(Stored data)

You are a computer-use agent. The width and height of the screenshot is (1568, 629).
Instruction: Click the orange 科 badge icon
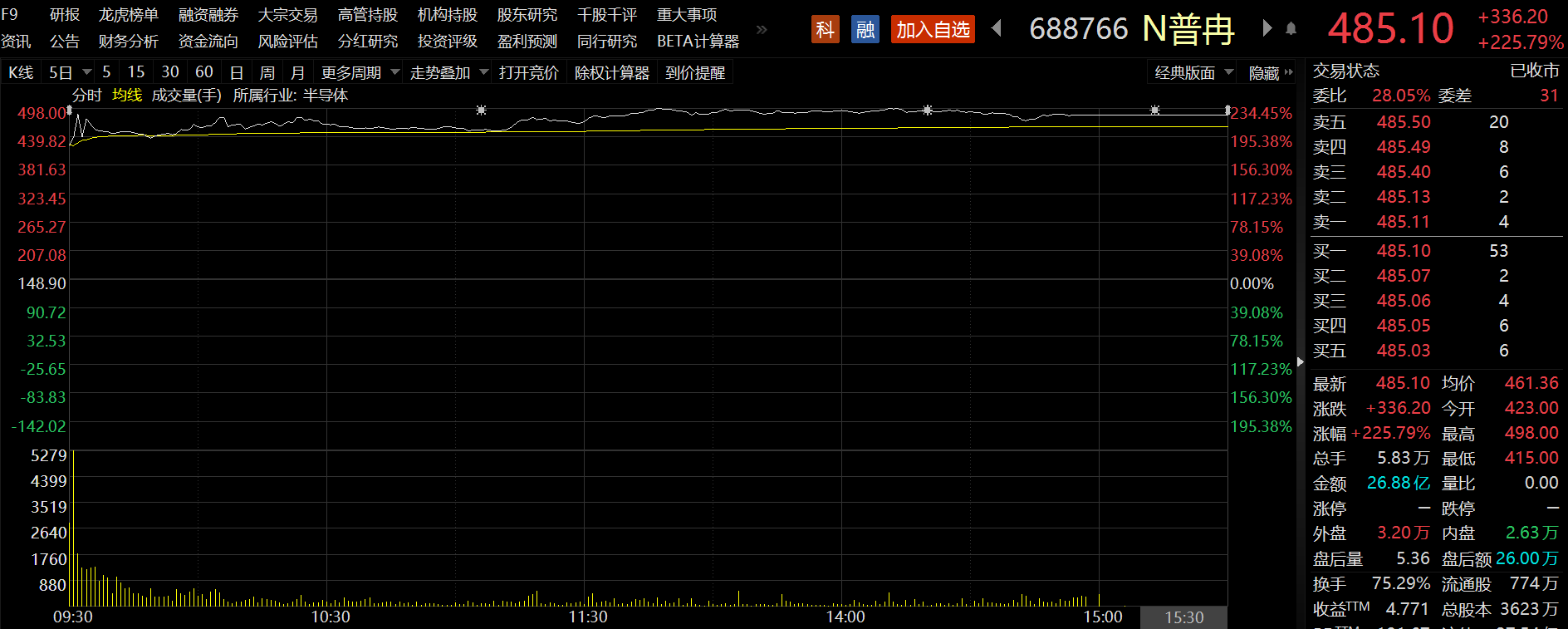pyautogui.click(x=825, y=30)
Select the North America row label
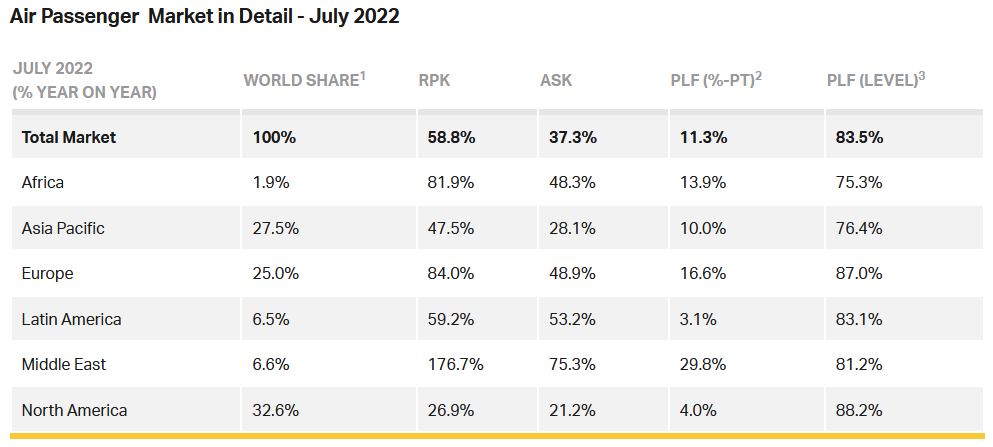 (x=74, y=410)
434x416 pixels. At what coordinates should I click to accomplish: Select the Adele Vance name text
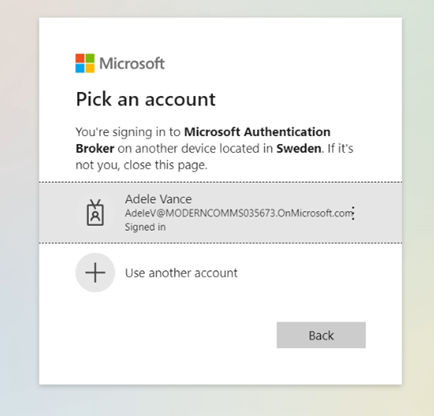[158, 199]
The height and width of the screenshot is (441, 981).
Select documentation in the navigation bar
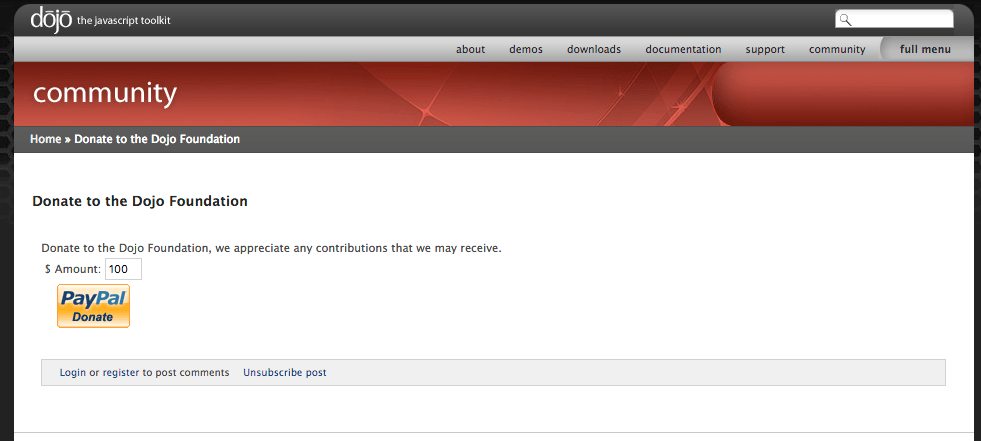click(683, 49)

*Exercise aim:*
If a line of the records above holds the word "height", show it.

*Result for this task:*
You are a computer-use agent. The width and height of the screenshot is (1568, 629).
The height and width of the screenshot is (441, 981).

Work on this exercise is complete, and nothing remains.